Rewrite the lines from the one containing "Where should I click to: Select" through the one containing "Viewport: 900px width, 649px height. 839,105", inclusive, changing "Fare amount" to "Total amount" and keeping everything else the same. Omit the pictures from your answer.

— BEGIN EXCERPTED DATA —

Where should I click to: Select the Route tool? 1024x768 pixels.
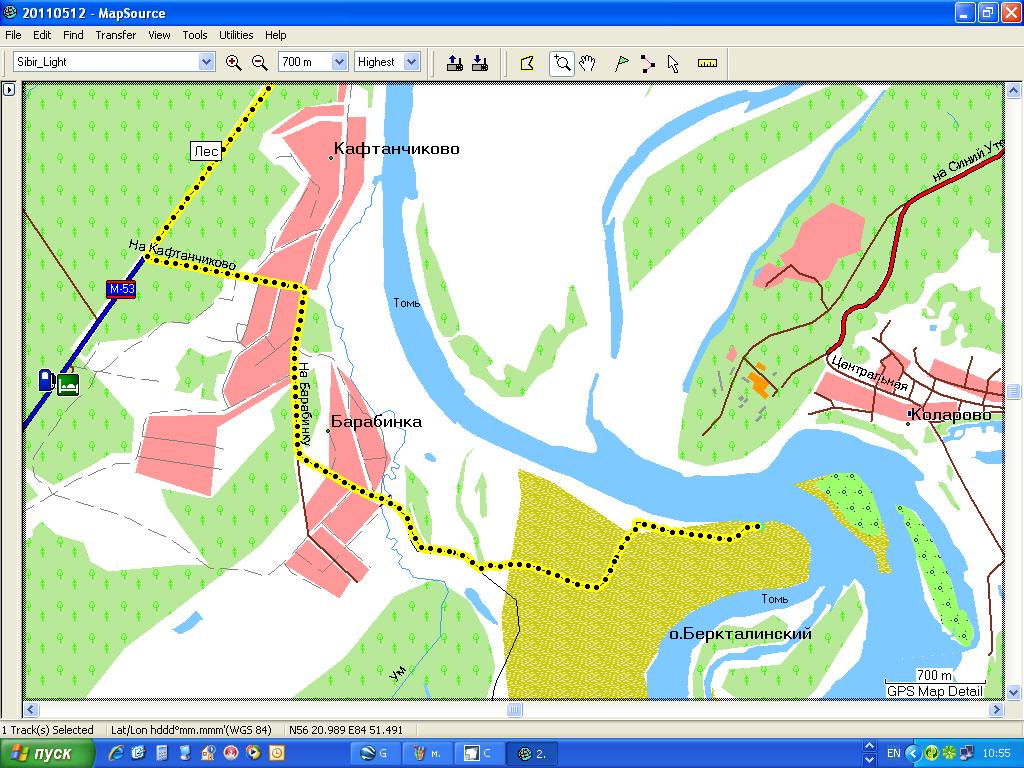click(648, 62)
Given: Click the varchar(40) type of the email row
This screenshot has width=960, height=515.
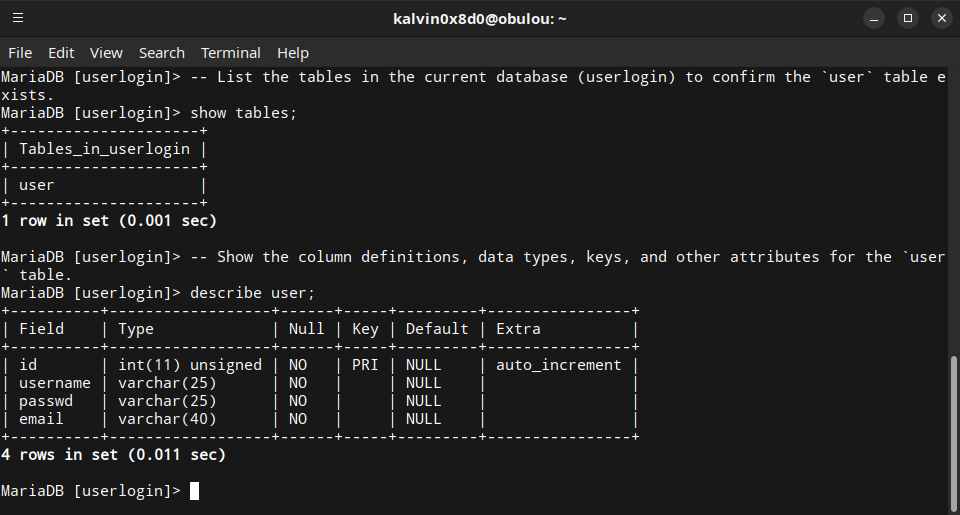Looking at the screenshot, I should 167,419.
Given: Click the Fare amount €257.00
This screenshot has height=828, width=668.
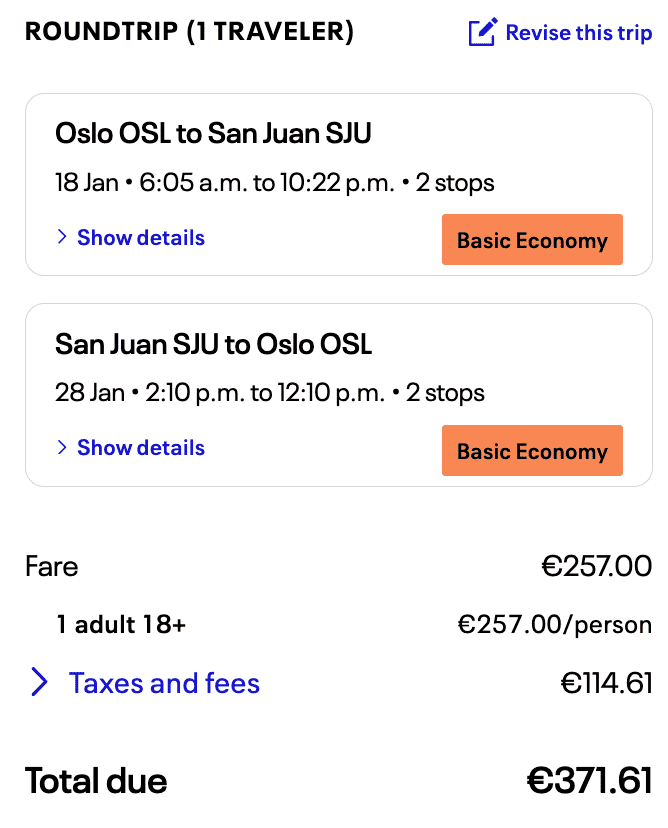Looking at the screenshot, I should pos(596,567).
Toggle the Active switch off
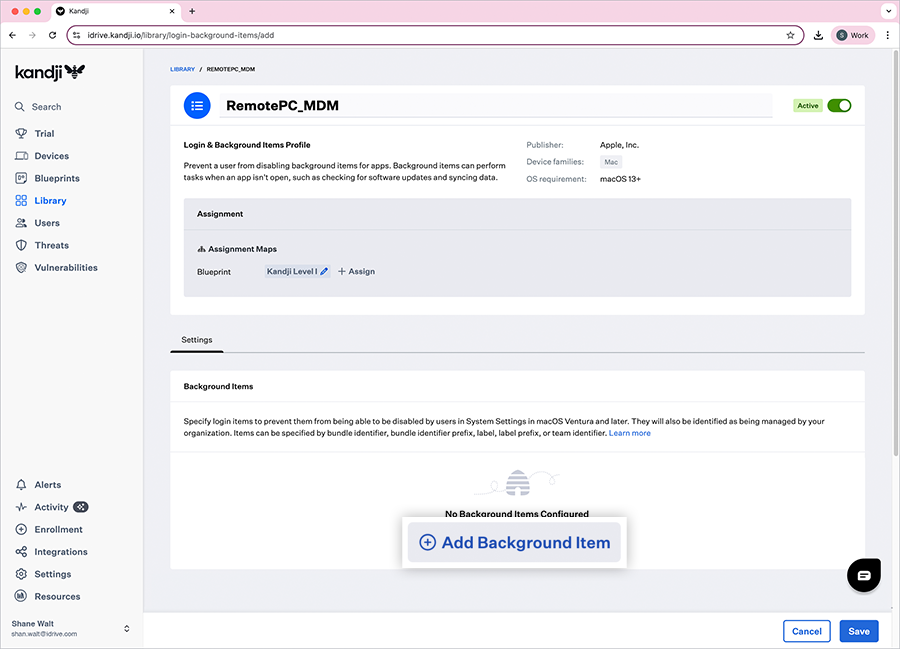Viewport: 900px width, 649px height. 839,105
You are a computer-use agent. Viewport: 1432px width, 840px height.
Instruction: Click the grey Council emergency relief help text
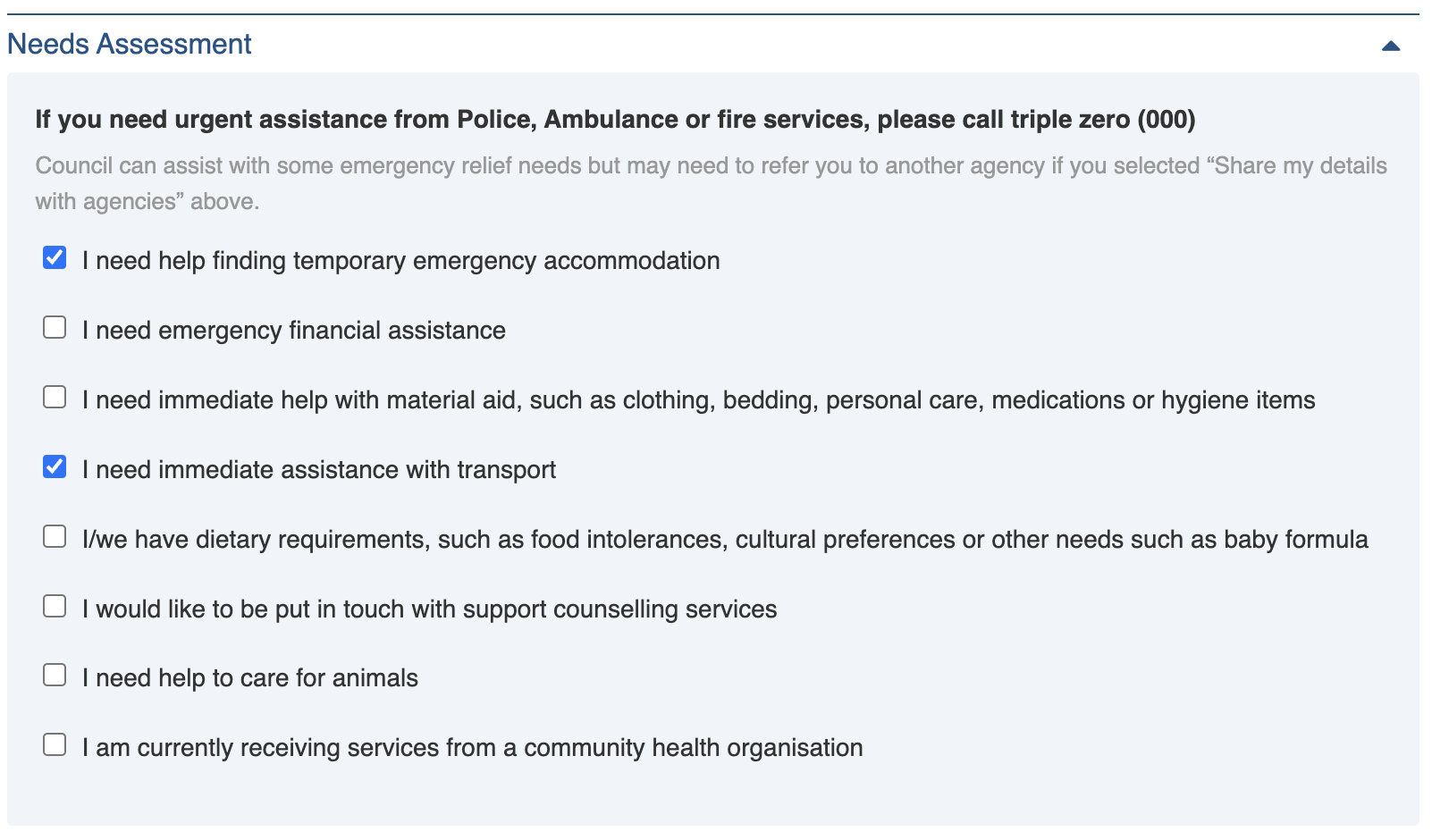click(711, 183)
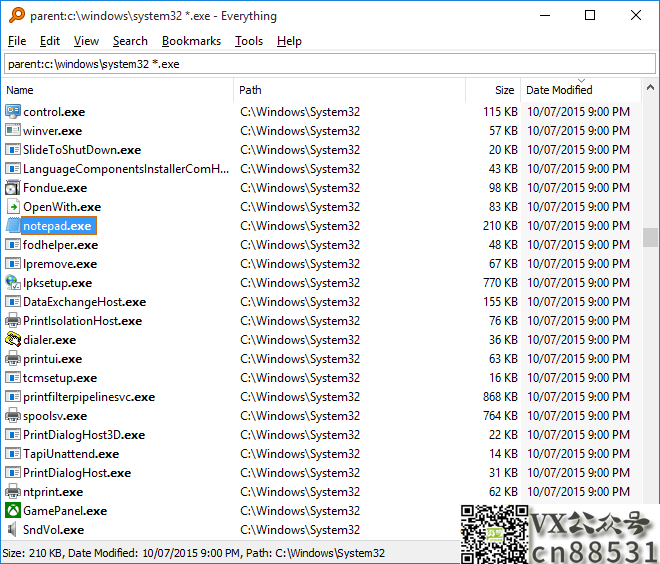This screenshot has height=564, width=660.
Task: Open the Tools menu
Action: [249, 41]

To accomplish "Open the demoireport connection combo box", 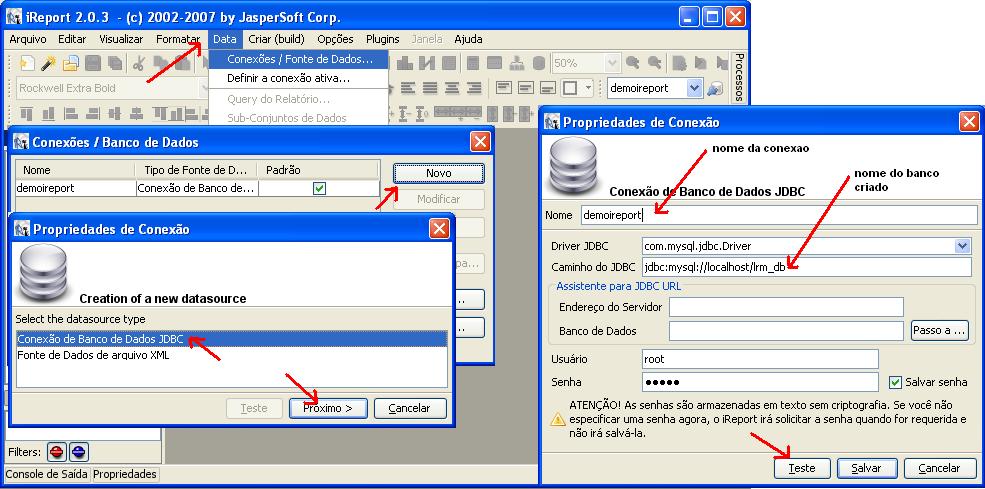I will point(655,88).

— END EXCERPTED DATA —
— BEGIN EXCERPTED DATA —

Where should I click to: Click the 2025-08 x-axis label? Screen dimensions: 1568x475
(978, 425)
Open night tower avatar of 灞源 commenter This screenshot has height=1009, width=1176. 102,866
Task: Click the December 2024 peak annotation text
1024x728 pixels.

— END EXCERPTED DATA —

#### RESPONSE TO THIS TASK:
Where should I click to: Select the Route tool? 1024x768 pixels.
click(648, 62)
Given: Click the varchar(40) type of the email row
This screenshot has width=960, height=515.
Looking at the screenshot, I should 167,419.
Given: Click the Total amount €257.00
This screenshot has height=828, width=668.
Looking at the screenshot, I should pos(596,567).
Toggle the Active switch off
Viewport: 900px width, 649px height. 839,105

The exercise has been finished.